Exercise objective
Copy each line below exactly and leave the pictures out.
────────
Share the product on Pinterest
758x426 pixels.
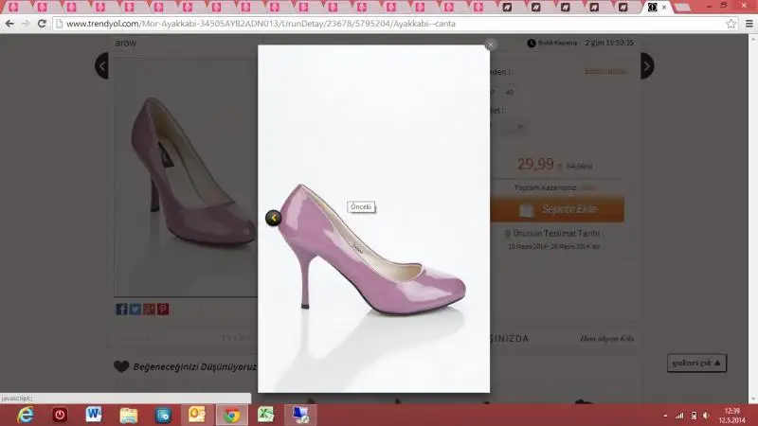(162, 309)
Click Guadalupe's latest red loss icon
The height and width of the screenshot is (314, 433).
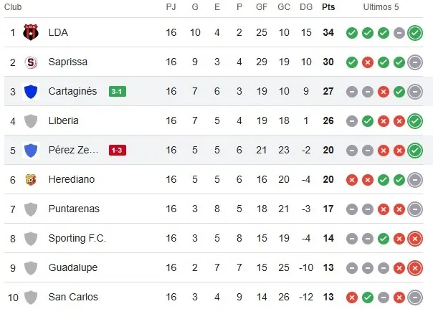(x=415, y=267)
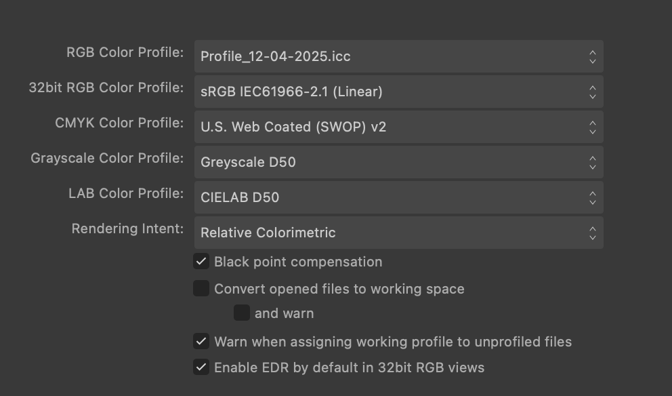Viewport: 672px width, 396px height.
Task: Click the chevron arrows next to U.S. Web Coated (SWOP) v2
Action: coord(592,127)
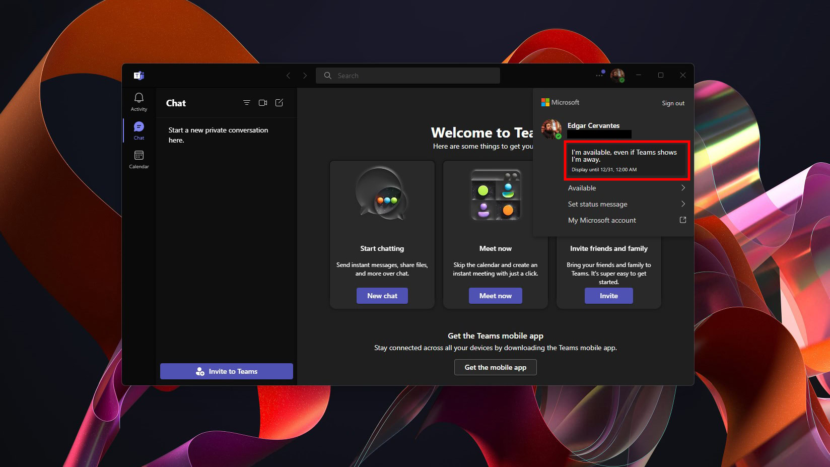Click the filter chats icon
This screenshot has height=467, width=830.
[x=246, y=103]
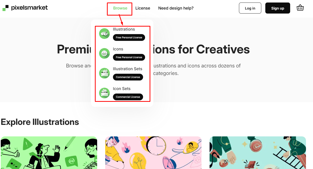
Task: Open the teal ladder illustration thumbnail
Action: coord(258,152)
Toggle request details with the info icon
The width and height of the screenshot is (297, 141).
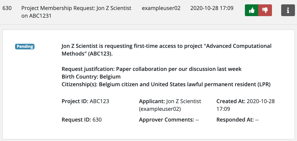click(x=288, y=10)
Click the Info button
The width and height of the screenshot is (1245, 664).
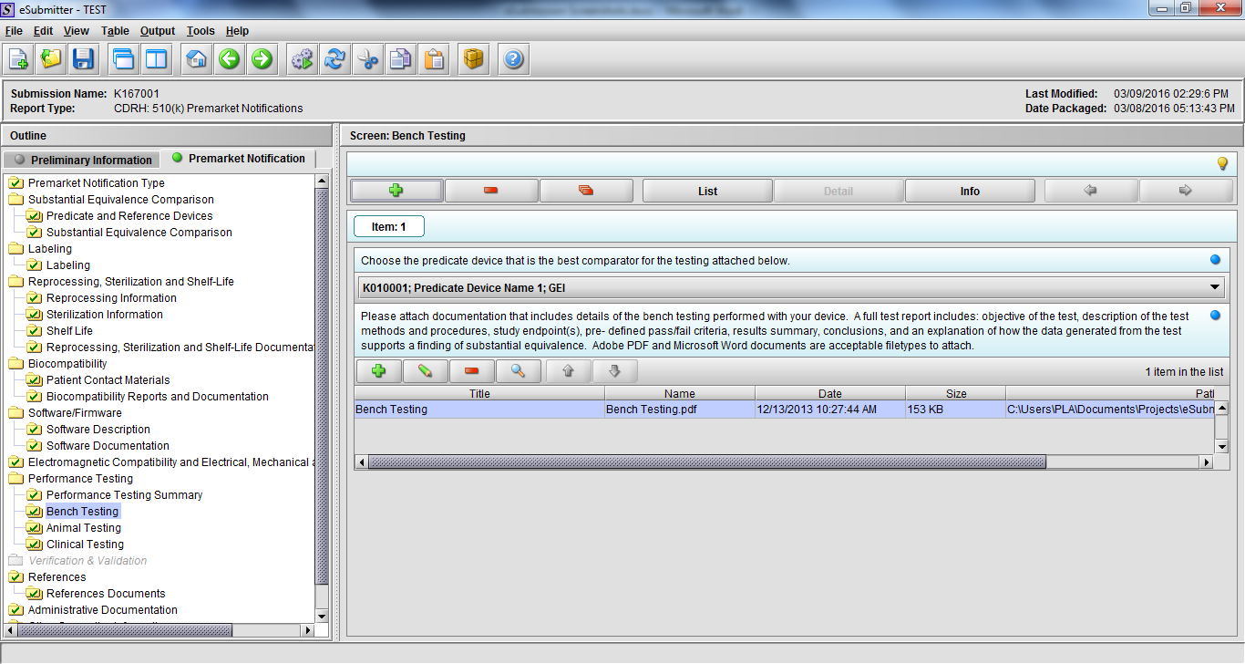click(x=970, y=191)

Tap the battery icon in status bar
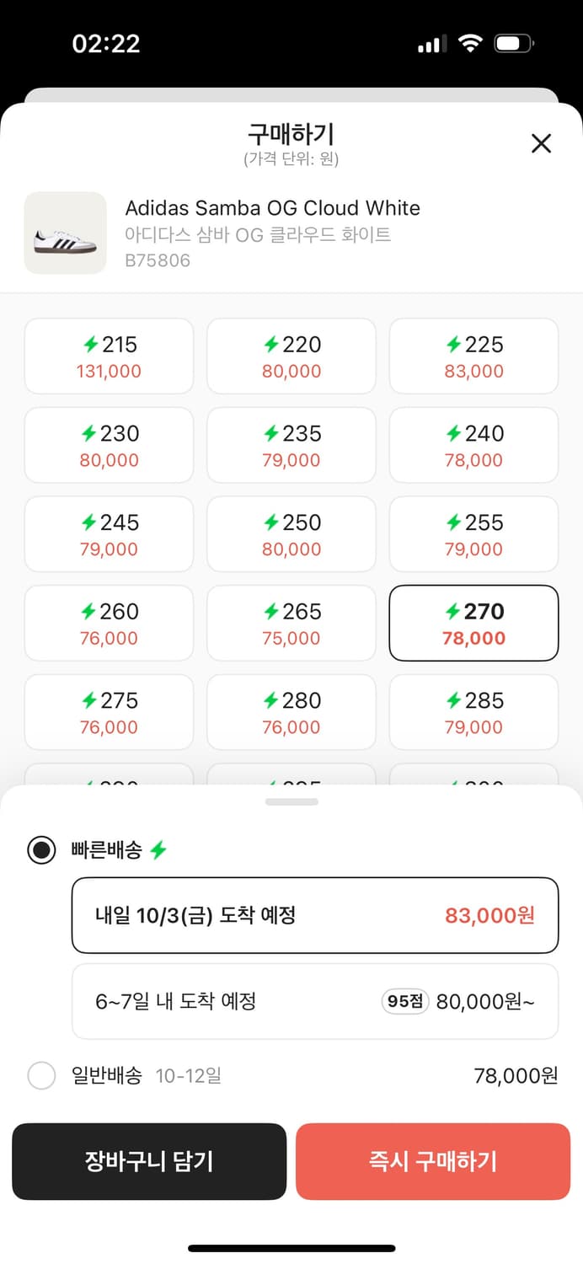[x=514, y=44]
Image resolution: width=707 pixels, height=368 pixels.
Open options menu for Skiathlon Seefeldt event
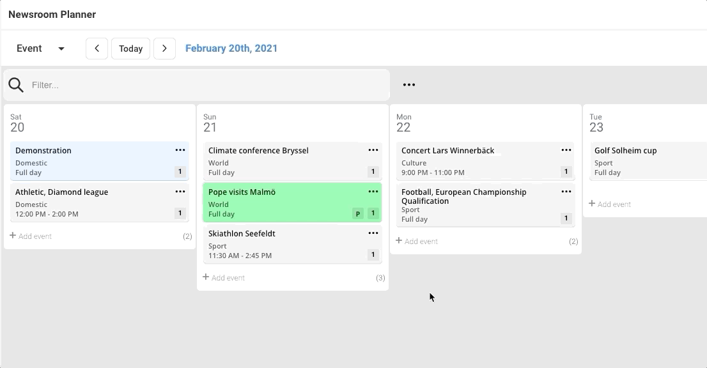coord(373,233)
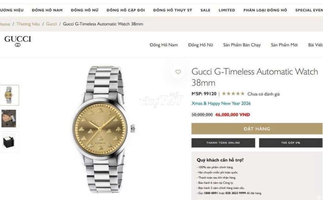
Task: Select the black gift box thumbnail
Action: point(9,142)
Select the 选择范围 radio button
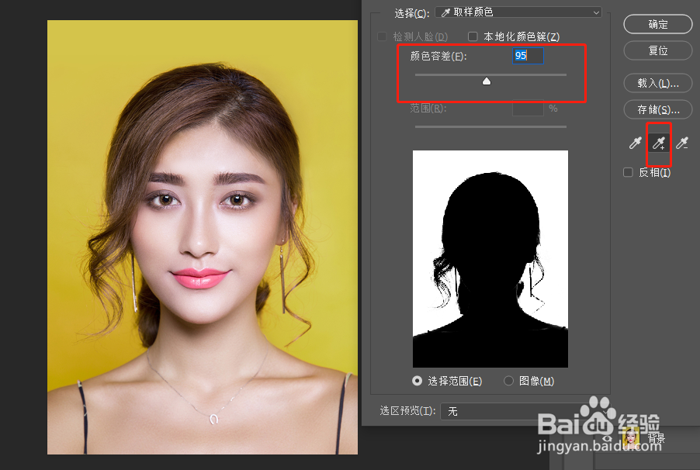The image size is (700, 470). 417,380
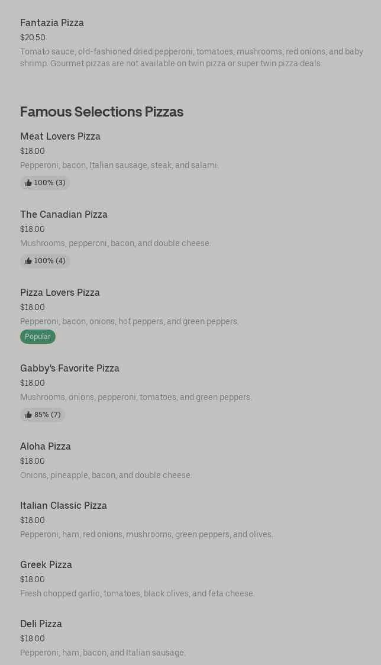Click thumbs-up icon on Meat Lovers Pizza

pyautogui.click(x=28, y=183)
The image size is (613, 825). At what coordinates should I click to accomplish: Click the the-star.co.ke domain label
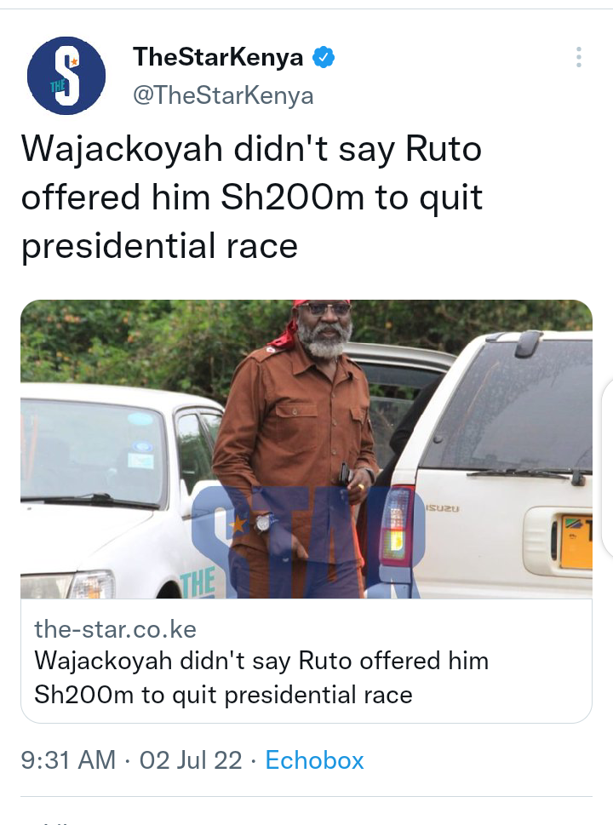115,629
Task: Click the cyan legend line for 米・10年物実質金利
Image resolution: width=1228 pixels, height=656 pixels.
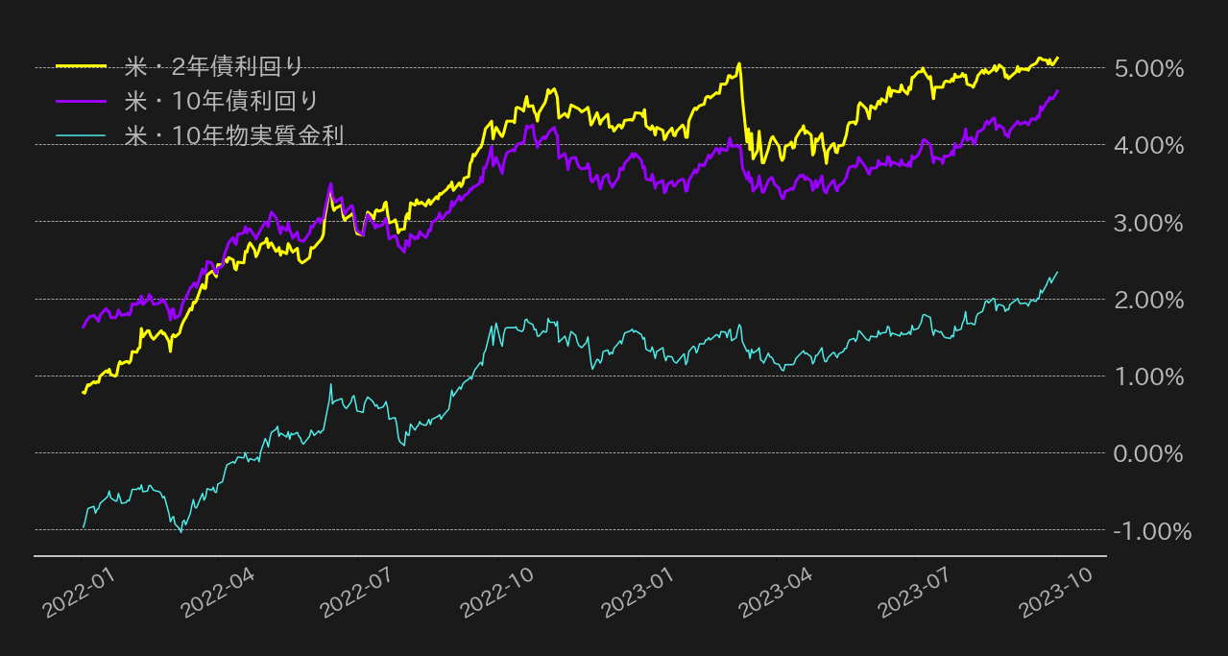Action: [81, 135]
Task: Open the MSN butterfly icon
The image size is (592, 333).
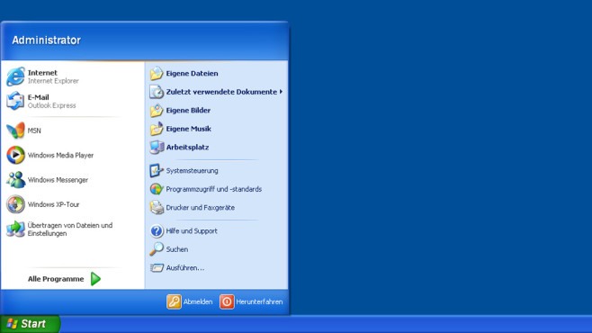Action: click(15, 131)
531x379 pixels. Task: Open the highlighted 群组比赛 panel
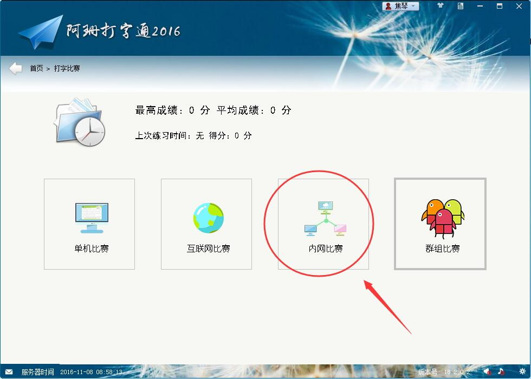[440, 224]
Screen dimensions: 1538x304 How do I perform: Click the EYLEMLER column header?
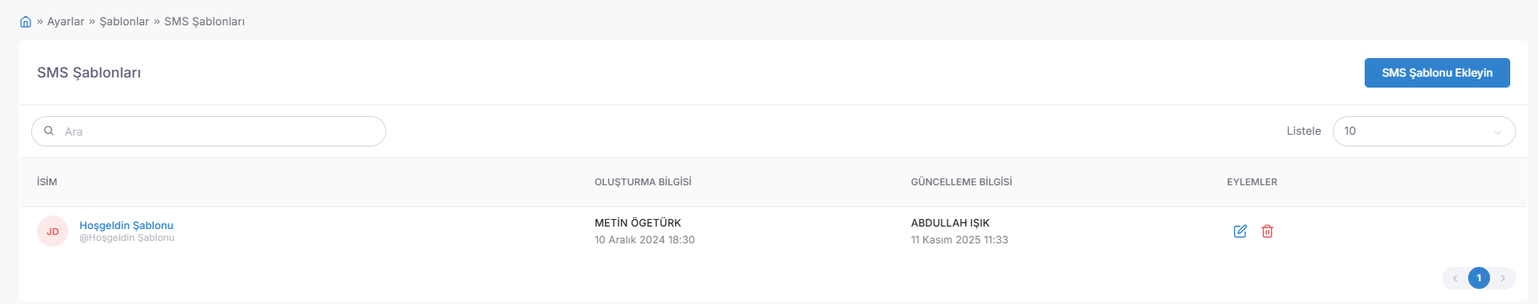click(x=1252, y=182)
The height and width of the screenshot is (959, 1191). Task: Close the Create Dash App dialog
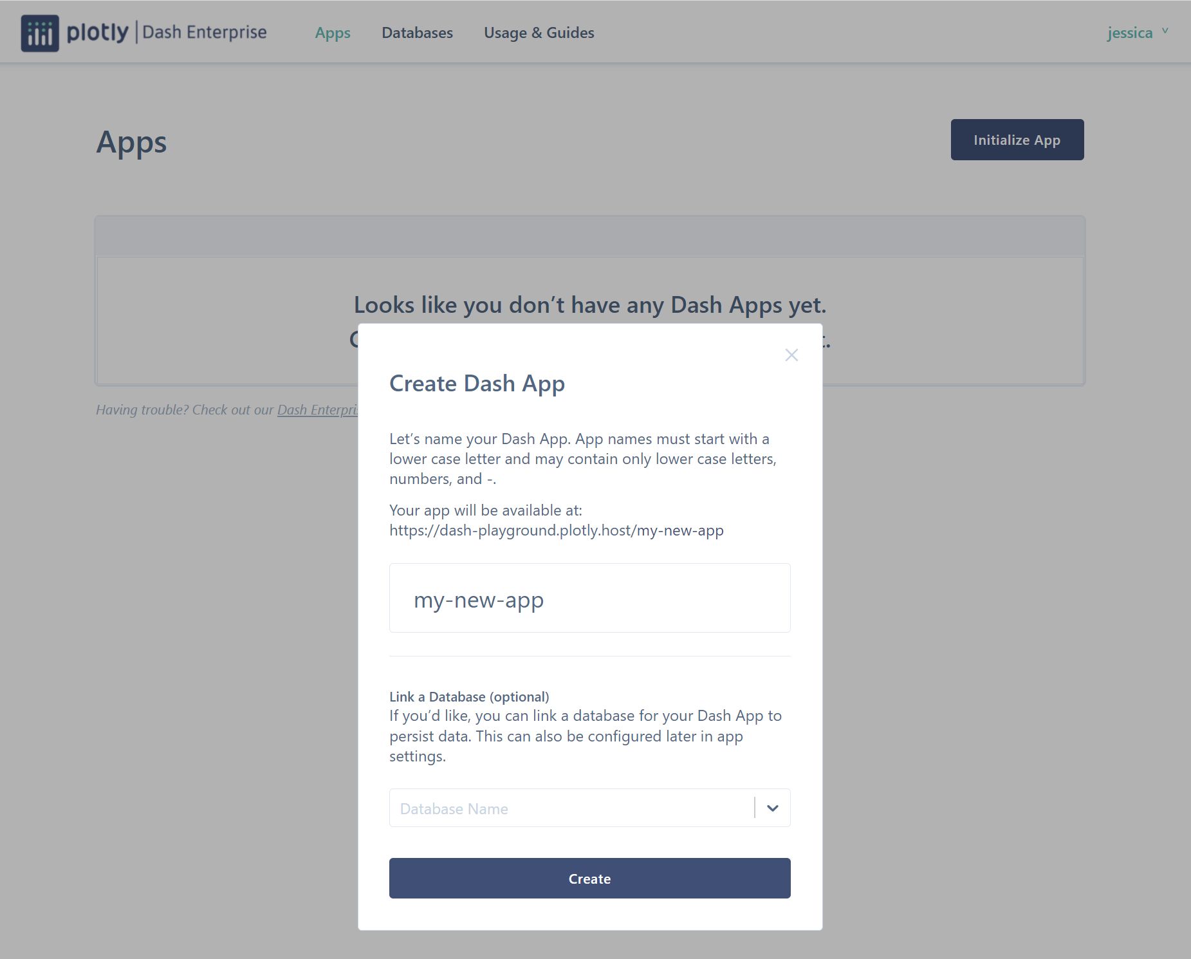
────────
Solution to this problem
Share the product on Pinterest
758x426 pixels.
(162, 309)
Click Guadalupe's latest red loss icon
The height and width of the screenshot is (314, 433).
(x=415, y=267)
Viewport: 672px width, 396px height.
Task: Click the chevron arrows next to U.S. Web Coated (SWOP) v2
Action: coord(592,127)
Click the filter chats icon
This screenshot has height=467, width=830.
[x=246, y=103]
Task: Open the teal ladder illustration thumbnail
Action: coord(258,152)
Toggle request details with the info icon
The width and height of the screenshot is (297, 141).
click(x=288, y=10)
Click the Info button
The width and height of the screenshot is (1245, 664).
click(x=970, y=191)

Tap the battery icon in status bar
[x=514, y=44]
Image resolution: width=707 pixels, height=368 pixels.
Open options menu for Skiathlon Seefeldt event
coord(373,233)
Task: Select the black gift box thumbnail
Action: point(9,142)
Select the 选择范围 radio button
The image size is (700, 470). 417,380
Click thumbs-up icon on Meat Lovers Pizza

pyautogui.click(x=28, y=183)
The image size is (613, 825). At what coordinates should I click to accomplish: Click the the-star.co.ke domain label
115,629
Task: Click the cyan legend line for 米・10年物実質金利
Image resolution: width=1228 pixels, height=656 pixels.
Action: [81, 135]
Task: Open the MSN butterfly icon
The image size is (592, 333).
Action: click(15, 131)
531x379 pixels. Task: Open the highlighted 群组比赛 panel
[440, 224]
Screen dimensions: 1538x304 How do I perform: Click the EYLEMLER column header?
click(x=1252, y=182)
The height and width of the screenshot is (959, 1191). Task: Close the Create Dash App dialog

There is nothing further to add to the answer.